## [VORLIEGENDER AUSZUG]
>>>>
Karl Nolle, MdL

DNN/LVZ, 13.12.2001

Wie lange noch? Biedenkopf und sein ramponierter Ruf

Druck auf Ministerpräsidenten wächst auch in CDU
 
Dresden. Lange sechs Sekunden, ein Schweigen, wie eine Ewigkeit. Regierungssprecher Michael Sagurna ringt nach Worten, als eine Journalistin wissen will: Ist der Ministerpräsident amtsmüde? "Die Frage ist berechtigt", sagt Sagurna endlich und schiebt nach einer weiteren Pause nach: "Ich erkenne das aber nicht, zurzeit, obwohl die Zeit nicht einfach ist."

Ein 132-Mark-Rabatt beim Möbelhändler Ikea, eine angebliche Lüge vor dem Paunsdorf-Untersuchungsausschuss, eine mögliche Millionen-Begünstigung für seinen Investor-Freund Heinz Barth, die ewigen Ungereimtheiten wegen der Miete in der Schevenstraße und der Nutzung der Dienstwagen haben das Image von Kurt Hans Biedenkopf so heftig ramponiert, dass nun eine drängende Frage die Landespolitik beherrscht: Wie lange noch? Wie lange wird sich der 71-jährige Regierungschef noch im Amt halten? Bis nach der Bundestagswahl im Herbst 2002, wie Biedenkopf selber sagt? Oder ist schon in den nächsten Wochen Schluss? Beispielsweise nach der neuerlichen Vernehmung im Paunsdorf-Ausschuss am 10. Januar, der wie ein Ultimatum gedeutet wird. Oder zu seinem 72. Geburtstag am 28. Januar?
<<<<
## [ARBEITSAUFTRAG A]
Ändern Sie im Artikel über Biedenkopf den Abschnitt von "Ein 132-Mark-Rabatt beim" bis "am 28. Januar?", indem Sie "Möbelhändler" durch "Einrichtungshaus" ersetzen, und geben Sie ihn vollständig wieder.
## [ARBEITSAUFTRAG B]
Beantworten Sie anhand des Artikels über Biedenkopf:
(i) Wie viele Sekunden schweigt Regierungssprecher Sagurna, bevor er antwortet?
(ii) Wie alt ist Biedenkopf laut dem Artikel?
(iii) An welchem Tag findet die neuerliche Vernehmung im Paunsdorf-Ausschuss statt?

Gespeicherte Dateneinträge
>>>>
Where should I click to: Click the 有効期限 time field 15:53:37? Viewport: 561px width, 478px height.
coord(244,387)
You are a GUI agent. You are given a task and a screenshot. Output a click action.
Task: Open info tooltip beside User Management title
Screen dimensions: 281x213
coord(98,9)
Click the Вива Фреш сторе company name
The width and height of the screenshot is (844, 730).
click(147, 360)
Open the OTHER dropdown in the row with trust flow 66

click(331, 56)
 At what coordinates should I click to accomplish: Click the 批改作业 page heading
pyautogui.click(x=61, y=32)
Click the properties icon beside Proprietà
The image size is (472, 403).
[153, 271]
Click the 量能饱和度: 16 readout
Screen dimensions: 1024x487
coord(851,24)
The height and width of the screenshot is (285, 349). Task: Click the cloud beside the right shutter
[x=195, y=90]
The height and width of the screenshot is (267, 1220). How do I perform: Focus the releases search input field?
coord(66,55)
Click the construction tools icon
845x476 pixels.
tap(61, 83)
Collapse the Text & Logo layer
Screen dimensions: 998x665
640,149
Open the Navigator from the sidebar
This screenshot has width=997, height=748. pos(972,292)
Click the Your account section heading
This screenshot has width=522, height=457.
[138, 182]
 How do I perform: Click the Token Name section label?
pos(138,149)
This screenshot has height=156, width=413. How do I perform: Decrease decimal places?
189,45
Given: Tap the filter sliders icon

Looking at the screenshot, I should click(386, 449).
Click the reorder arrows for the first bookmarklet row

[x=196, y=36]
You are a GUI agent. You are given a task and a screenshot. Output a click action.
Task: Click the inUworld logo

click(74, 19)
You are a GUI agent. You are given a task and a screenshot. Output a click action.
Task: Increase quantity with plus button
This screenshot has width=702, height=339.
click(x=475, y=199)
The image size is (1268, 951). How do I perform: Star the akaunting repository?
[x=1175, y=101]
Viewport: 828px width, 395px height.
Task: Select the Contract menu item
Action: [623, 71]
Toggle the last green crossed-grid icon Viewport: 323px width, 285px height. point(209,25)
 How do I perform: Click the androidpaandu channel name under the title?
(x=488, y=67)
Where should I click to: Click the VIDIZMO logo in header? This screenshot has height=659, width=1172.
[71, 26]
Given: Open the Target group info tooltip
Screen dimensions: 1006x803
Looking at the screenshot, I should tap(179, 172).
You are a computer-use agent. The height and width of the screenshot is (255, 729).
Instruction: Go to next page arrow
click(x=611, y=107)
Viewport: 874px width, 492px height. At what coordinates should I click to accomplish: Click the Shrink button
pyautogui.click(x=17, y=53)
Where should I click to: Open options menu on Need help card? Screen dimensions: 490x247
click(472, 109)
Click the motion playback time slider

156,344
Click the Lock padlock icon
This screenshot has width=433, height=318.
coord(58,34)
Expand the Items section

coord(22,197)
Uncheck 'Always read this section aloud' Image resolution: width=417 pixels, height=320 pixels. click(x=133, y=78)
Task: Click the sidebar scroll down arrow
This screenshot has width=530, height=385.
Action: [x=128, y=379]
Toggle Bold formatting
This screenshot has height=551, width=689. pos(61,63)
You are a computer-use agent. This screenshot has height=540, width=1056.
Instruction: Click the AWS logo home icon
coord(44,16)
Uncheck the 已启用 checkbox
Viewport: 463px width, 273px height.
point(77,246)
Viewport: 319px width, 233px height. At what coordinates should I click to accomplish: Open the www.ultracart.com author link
<<<<
## [SCHRIFTLICHE LÖSUNG A]
Ein 132-Mark-Rabatt beim Einrichtungshaus Ikea, eine angebliche Lüge vor dem Paunsdorf-Untersuchungsausschuss, eine mögliche Millionen-Begünstigung für seinen Investor-Freund Heinz Barth, die ewigen Ungereimtheiten wegen der Miete in der Schevenstraße und der Nutzung der Dienstwagen haben das Image von Kurt Hans Biedenkopf so heftig ramponiert, dass nun eine drängende Frage die Landespolitik beherrscht: Wie lange noch? Wie lange wird sich der 71-jährige Regierungschef noch im Amt halten? Bis nach der Bundestagswahl im Herbst 2002, wie Biedenkopf selber sagt? Oder ist schon in den nächsten Wochen Schluss? Beispielsweise nach der neuerlichen Vernehmung im Paunsdorf-Ausschuss am 10. Januar, der wie ein Ultimatum gedeutet wird. Oder zu seinem 72. Geburtstag am 28. Januar?

## [SCHRIFTLICHE LÖSUNG B]
(i) Sechs Sekunden.
(ii) 71 Jahre.
(iii) Am 10. Januar.